Barbie has come along way since 1959 (left). Ziggy Stardust inspired Barbie (right).
Matty Bovan
Bovan learnt to knit when he was 11 and has become an advocate of artisan skills. In an age of technology and mass production, it is increasingly important to value and promote hand crafts.
Mowalola
A firm believer in freedom of expression, Mowalola's Barbie wears neon green and sports fantastic make-up created by Daniel Sallstrom. The design is spirited and powerful, and yet full of joy; for Mowalola, female empowerment does not have to take the form of rebellion.
Richard Malone
Malone's design features upcycled and repurposed materials, such as the blue, white and red stole draped around Barbie's shoulders, made of repurposed dog beds.

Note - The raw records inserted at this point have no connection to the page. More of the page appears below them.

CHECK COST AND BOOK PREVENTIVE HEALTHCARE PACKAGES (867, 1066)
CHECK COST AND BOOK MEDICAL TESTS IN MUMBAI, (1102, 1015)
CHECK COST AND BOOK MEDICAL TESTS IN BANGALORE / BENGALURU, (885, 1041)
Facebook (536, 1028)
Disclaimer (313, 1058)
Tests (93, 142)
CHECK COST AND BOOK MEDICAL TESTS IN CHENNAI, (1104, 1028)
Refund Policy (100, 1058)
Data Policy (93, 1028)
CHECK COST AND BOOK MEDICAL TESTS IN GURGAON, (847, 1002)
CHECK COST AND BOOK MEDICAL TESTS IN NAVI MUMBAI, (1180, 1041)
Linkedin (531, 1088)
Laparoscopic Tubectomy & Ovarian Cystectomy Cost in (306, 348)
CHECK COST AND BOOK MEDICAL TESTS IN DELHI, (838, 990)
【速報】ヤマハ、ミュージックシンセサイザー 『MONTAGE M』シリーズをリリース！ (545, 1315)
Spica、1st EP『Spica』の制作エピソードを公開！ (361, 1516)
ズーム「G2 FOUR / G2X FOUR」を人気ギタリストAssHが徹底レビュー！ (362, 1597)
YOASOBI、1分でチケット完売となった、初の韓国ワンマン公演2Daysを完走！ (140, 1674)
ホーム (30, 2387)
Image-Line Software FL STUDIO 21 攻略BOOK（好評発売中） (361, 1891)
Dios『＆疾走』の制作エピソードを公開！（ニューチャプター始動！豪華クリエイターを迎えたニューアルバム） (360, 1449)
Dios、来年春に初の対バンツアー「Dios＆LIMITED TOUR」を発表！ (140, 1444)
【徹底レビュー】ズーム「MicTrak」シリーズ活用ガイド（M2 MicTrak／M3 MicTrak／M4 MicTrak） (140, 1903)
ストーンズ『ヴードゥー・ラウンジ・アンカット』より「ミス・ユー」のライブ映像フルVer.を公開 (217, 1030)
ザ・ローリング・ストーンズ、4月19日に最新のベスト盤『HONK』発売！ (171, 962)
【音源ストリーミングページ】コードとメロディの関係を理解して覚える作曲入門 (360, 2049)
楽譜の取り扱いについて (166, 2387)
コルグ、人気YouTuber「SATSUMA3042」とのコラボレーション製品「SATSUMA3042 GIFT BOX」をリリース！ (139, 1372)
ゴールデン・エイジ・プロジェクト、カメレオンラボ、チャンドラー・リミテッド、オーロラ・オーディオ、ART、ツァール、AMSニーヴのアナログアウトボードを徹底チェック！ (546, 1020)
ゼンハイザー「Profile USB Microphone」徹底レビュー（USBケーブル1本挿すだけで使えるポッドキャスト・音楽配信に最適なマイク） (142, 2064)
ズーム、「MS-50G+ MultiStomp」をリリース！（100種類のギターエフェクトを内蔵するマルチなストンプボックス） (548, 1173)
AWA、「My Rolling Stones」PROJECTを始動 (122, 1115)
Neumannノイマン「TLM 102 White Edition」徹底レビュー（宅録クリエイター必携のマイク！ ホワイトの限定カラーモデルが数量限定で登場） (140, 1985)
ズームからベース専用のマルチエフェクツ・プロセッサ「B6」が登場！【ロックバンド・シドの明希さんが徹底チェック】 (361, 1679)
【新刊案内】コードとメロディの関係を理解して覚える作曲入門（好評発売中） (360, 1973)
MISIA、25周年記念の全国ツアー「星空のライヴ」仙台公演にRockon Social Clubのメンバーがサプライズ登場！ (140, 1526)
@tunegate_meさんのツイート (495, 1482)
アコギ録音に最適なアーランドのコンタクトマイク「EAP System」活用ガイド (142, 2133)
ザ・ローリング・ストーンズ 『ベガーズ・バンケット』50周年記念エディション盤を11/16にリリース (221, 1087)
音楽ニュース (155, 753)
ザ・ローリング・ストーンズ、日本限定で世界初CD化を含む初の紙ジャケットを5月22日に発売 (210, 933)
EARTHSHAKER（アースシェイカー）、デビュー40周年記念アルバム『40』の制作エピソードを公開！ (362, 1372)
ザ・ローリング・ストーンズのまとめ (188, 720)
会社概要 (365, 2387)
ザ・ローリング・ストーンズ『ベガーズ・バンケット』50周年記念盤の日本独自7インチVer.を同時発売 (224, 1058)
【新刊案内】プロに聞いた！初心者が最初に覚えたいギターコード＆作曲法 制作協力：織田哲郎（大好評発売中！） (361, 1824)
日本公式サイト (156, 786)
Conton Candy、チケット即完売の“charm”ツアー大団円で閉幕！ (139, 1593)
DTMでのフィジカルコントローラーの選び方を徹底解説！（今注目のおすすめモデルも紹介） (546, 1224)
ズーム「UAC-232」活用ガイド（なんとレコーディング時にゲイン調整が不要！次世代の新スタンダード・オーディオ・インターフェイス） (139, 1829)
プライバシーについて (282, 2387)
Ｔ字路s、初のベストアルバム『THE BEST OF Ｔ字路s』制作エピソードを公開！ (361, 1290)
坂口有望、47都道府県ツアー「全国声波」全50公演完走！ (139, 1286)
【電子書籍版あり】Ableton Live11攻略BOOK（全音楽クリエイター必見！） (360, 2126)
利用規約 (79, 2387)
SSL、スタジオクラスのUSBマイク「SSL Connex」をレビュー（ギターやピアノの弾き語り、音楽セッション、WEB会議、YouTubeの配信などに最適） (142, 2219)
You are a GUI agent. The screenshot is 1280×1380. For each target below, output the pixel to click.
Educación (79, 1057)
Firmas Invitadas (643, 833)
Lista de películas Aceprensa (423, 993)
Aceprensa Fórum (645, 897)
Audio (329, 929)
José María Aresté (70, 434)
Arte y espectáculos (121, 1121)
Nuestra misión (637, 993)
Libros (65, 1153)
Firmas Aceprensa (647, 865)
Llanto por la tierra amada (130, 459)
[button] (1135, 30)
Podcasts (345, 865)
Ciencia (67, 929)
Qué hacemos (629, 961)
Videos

Charles Jeffrey Loverboy and his design (left). Richard Malone and his design (right).
Art School
Art school founders, Eden Loweth and Tom Barratt, have dressed Barbie in a non-binary fashion. Their design is a celebration of life; as our bodies change, so too do our identities. This Barbie is particularly fitting for the occasion as she represents evolution, and Barbie has seen a lot of that over the past 60 years!
Charles Jeffrey Loverboy
Inspired by cross-dressing fashions of the past, Loverboy has created an outfit for Barbie that masterfully blends history with today's fast-moving fashions.
Supriya Lele
Supriya Lele is of Indian heritage, and grew up in the West-Midlands. As a child, she used to make clothes for her Barbie dolls. This project brings her childhood activities around in a full circle. Her designs aim to fuse cultures, and use such cultural intersections as points of inspiration, not tension. Her Barbie sports a fluorescent green dress cut from an old sari.